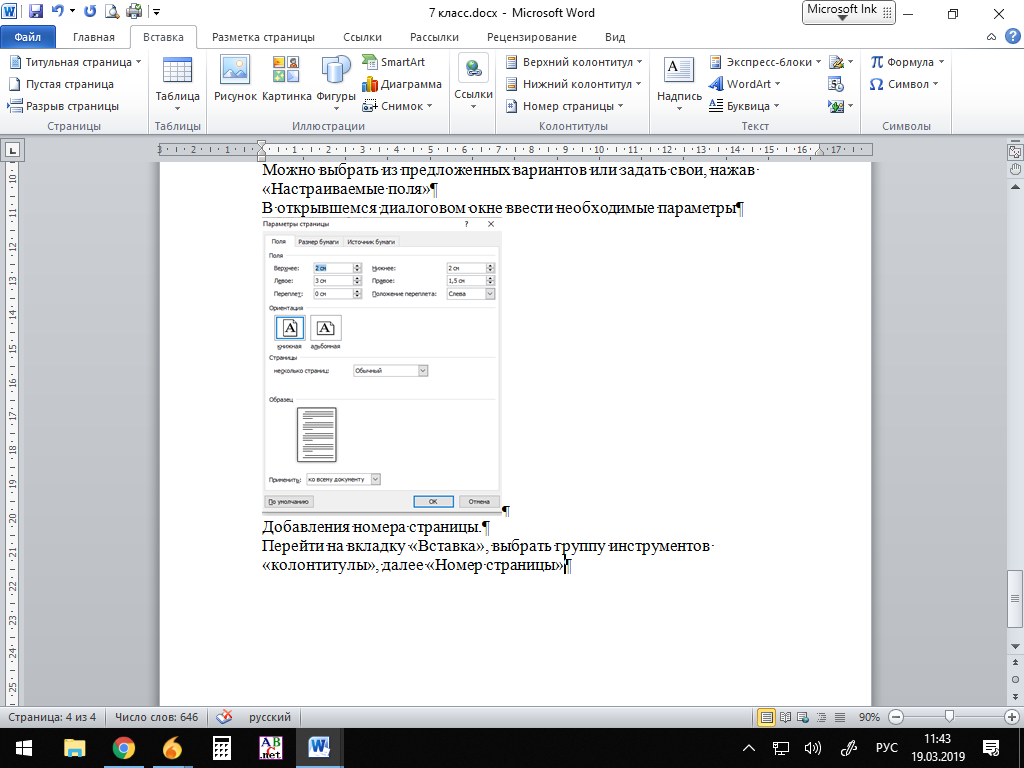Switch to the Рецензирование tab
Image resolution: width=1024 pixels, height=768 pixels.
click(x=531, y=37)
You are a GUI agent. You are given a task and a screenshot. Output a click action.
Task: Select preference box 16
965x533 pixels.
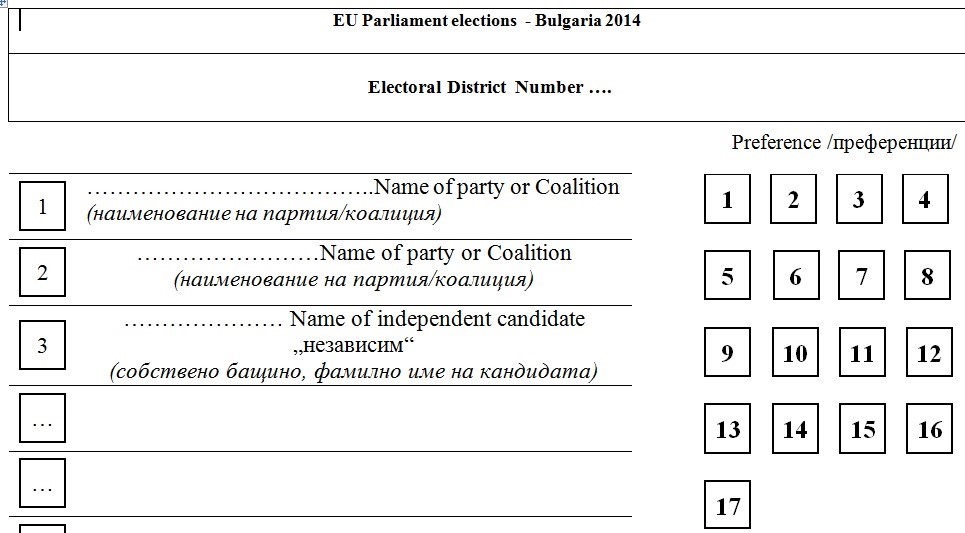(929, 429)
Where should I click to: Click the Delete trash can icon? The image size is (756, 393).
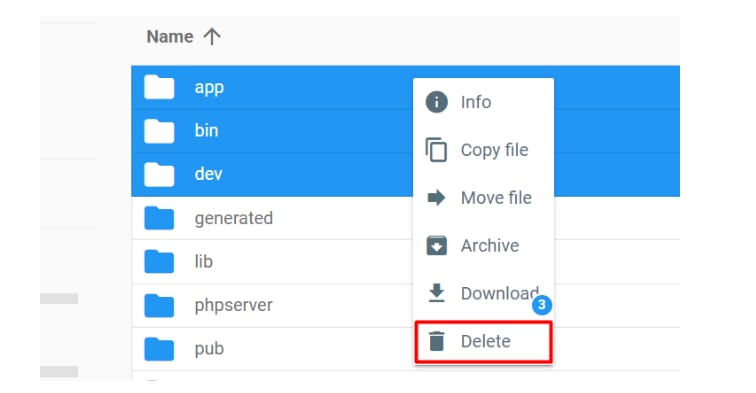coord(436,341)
=-=-=
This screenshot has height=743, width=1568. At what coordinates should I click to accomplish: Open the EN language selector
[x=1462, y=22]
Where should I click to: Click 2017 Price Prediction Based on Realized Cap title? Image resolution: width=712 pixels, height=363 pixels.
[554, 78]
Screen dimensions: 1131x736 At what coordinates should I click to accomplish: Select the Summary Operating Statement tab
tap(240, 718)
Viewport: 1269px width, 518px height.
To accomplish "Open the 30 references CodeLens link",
=-=-=
About this exercise: Of the entries above, transcribe exactly those lines that fall between the line containing "This screenshot has" and the line containing "the 30 references", together with those two lines.

Answer for the task:
This screenshot has height=743, width=1568. At what coordinates should I click to accomplish: Open the EN language selector
[x=1462, y=22]
Where should I click to: Click 2017 Price Prediction Based on Realized Cap title? Image resolution: width=712 pixels, height=363 pixels.
[554, 78]
Screen dimensions: 1131x736 At what coordinates should I click to accomplish: Select the Summary Operating Statement tab
tap(240, 718)
Viewport: 1269px width, 518px height.
To accomplish "Open the 30 references CodeLens link",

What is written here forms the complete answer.